__To do__
- A) Check each statement against the El Paso text and answer yes or no, quoting the exact words that decide it: (i) Laura Montes is 18 years old. (ii) Montes is in southbound traffic on the Bridge of the Americas. (iii) About 1,750 Mexican students are enrolled at the University of Texas in El Paso.
- B) Write out the stretch of the El Paso text from "These days, Montes" through "students enrolled there.", word for word.

__Text__
|---|

By Kathy Witkowsky
El Paso, Texas
Seven a.m. on a clear November morning along the Texas-Mexico border, and the sun is lighting up the rugged Franklin Mountains that wedge into the city of El Paso. As usual, 18-year-old Laura Montes is stuck in northbound traffic on the Bridge of the Americas.
Montes points to a woman applying lipstick in the rearview mirror of a Chevy Malibu one lane over. "Can you see that girl? You see that a lot."
These days, Montes has a lot of opportunity to watch people. Judging from the bright orange Fronterizo (border) license plates on the cars surrounding Montes, it's a good bet that most of the people she is observing are Mexican residents commuting from their homes in Juarez across the Rio Grande. They may be on their way to work, to shop, to visit family, or, like Montes, to attend school in El Paso, where she is a freshman at the University of Texas-one of about 1,750 Mexican students enrolled there.

|---|

__Information shown__
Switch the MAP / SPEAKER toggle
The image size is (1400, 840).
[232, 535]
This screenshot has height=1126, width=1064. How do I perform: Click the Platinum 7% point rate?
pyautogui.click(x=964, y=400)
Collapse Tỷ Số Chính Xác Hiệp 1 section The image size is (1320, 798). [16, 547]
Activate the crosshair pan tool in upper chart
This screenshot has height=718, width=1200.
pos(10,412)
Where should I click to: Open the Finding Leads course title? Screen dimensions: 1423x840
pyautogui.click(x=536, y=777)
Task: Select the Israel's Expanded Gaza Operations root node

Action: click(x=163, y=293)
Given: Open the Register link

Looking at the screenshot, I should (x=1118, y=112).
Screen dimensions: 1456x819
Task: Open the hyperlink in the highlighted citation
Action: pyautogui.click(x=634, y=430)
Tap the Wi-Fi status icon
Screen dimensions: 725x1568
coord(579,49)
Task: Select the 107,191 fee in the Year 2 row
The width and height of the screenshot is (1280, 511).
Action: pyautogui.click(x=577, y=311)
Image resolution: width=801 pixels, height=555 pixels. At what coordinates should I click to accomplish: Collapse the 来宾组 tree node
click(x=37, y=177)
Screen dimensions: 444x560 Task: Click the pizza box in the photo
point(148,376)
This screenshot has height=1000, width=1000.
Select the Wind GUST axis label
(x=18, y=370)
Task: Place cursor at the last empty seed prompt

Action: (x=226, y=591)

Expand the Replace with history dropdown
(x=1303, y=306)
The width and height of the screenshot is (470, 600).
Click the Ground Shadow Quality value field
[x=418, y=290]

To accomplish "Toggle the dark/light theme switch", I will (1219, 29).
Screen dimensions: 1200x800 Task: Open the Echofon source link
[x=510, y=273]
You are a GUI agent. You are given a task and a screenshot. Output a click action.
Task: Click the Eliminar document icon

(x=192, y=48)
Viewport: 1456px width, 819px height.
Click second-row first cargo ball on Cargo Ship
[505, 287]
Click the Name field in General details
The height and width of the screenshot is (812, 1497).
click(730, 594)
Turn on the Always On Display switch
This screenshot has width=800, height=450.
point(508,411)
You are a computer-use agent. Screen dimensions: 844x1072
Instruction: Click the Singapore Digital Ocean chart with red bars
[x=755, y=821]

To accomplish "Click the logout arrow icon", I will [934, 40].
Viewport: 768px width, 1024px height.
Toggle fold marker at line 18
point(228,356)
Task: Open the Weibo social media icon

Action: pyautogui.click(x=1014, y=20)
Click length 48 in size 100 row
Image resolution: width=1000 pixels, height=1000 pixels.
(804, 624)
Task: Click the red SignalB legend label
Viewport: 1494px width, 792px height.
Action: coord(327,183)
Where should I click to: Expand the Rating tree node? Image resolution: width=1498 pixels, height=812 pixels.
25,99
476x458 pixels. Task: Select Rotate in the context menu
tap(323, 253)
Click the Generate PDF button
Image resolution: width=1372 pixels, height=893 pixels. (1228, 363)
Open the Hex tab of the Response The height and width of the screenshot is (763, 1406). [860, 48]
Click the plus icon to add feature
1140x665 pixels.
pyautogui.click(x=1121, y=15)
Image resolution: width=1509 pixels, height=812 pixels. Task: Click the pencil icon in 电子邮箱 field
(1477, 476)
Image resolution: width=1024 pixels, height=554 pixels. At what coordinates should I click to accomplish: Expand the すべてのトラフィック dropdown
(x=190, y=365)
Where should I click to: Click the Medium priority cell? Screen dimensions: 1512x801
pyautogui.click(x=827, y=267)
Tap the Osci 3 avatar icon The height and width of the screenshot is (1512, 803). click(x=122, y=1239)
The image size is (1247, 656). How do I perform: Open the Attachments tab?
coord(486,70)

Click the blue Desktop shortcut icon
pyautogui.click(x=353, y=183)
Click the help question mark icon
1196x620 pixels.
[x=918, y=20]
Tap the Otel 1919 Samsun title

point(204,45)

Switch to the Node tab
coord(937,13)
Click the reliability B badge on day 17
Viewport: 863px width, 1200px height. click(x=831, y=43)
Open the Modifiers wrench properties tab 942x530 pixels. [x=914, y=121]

|---|

__Answers to the problems__
- A)
(i) Yes: "18-year-old Laura Montes"
(ii) No: "stuck in northbound traffic on the Bridge of the Americas"
(iii) Yes: "one of about 1,750 Mexican students enrolled there"

- B)
These days, Montes has a lot of opportunity to watch people. Judging from the bright orange Fronterizo (border) license plates on the cars surrounding Montes, it's a good bet that most of the people she is observing are Mexican residents commuting from their homes in Juarez across the Rio Grande. They may be on their way to work, to shop, to visit family, or, like Montes, to attend school in El Paso, where she is a freshman at the University of Texas-one of about 1,750 Mexican students enrolled there.